The guilt didn’t disappear overnight. But what did change was my capacity to actually be present with my kids. Matt noticed the difference too: I stopped being resentful about things I’d agreed to do but didn’t really want to.
If you’ve learned to set even one boundary without drowning in guilt, that’s a massive success. It means you’ve recognized that your wellbeing matters, and that protecting your energy isn’t selfish, it’s necessary.
2) Moving through loss or grief without shutting down
Grief doesn’t always look like you think it will. Mine showed up as numbness after my childhood dog died the same month Ellie was born. I thought I should feel one way, but instead I felt nothing for weeks, then everything all at once.
What I learned is that grief doesn’t follow a timeline or a neat progression. Some days you’re fine. Some days you’re knocked flat by a smell or a song or the way the light hits the kitchen counter.

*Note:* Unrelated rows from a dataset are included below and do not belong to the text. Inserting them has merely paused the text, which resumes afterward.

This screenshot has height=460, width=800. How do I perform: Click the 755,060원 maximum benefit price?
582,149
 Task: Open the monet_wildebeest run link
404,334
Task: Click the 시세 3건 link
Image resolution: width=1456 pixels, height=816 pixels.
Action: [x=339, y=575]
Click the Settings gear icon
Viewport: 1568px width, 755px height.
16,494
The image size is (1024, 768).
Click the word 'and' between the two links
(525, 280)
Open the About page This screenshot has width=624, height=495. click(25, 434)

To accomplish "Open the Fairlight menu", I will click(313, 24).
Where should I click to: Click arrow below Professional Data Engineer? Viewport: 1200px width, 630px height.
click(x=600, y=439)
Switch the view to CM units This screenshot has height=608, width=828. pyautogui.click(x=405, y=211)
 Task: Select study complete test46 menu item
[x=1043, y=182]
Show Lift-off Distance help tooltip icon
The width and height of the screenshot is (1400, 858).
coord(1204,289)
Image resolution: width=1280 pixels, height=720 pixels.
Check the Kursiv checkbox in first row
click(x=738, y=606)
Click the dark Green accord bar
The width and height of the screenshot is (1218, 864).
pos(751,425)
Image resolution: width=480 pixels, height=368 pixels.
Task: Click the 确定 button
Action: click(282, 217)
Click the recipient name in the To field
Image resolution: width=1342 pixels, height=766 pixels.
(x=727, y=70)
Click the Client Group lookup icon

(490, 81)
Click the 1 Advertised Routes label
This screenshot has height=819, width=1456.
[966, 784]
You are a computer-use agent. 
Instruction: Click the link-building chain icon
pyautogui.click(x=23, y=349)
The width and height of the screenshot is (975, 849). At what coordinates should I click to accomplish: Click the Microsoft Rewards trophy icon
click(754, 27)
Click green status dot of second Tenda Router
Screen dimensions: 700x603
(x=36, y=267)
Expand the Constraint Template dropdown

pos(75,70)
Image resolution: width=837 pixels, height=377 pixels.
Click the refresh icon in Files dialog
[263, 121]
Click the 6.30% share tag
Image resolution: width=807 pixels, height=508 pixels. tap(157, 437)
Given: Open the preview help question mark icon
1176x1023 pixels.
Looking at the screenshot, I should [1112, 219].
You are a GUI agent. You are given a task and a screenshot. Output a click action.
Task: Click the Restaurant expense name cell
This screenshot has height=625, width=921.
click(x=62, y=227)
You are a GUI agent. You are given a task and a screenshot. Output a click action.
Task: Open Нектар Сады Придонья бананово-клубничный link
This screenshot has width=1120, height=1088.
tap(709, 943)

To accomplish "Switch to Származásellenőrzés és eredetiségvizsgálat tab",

The real challenge isn’t avoiding the grief, it’s staying open to it while still functioning. Still making breakfast. Still showing up for your kids. Still finding moments of joy even when sadness lives in your chest.
I kept a journal during those months. Not every day, just when I needed to. Sometimes it was just one sentence: “Today was hard.” Other times it poured out in pages. The act of writing helped me process without getting stuck.
If you’ve experienced loss and found a way to keep living, not just surviving, but actually living, you’ve accomplished something profound. You’ve proven that you can hold both grief and hope at the same time.
3) Letting go of a friendship that no longer served you
There was this friend from my teaching days. We’d grab coffee every Saturday morning before kids, talk for hours, finish each other’s sentences.
Then I had Ellie and started making different choices. Cloth diapers. Extended breastfeeding. Saying no to sleep training. She’d make little comments. “Still doing that?” or “Must be nice to have that kind of time.”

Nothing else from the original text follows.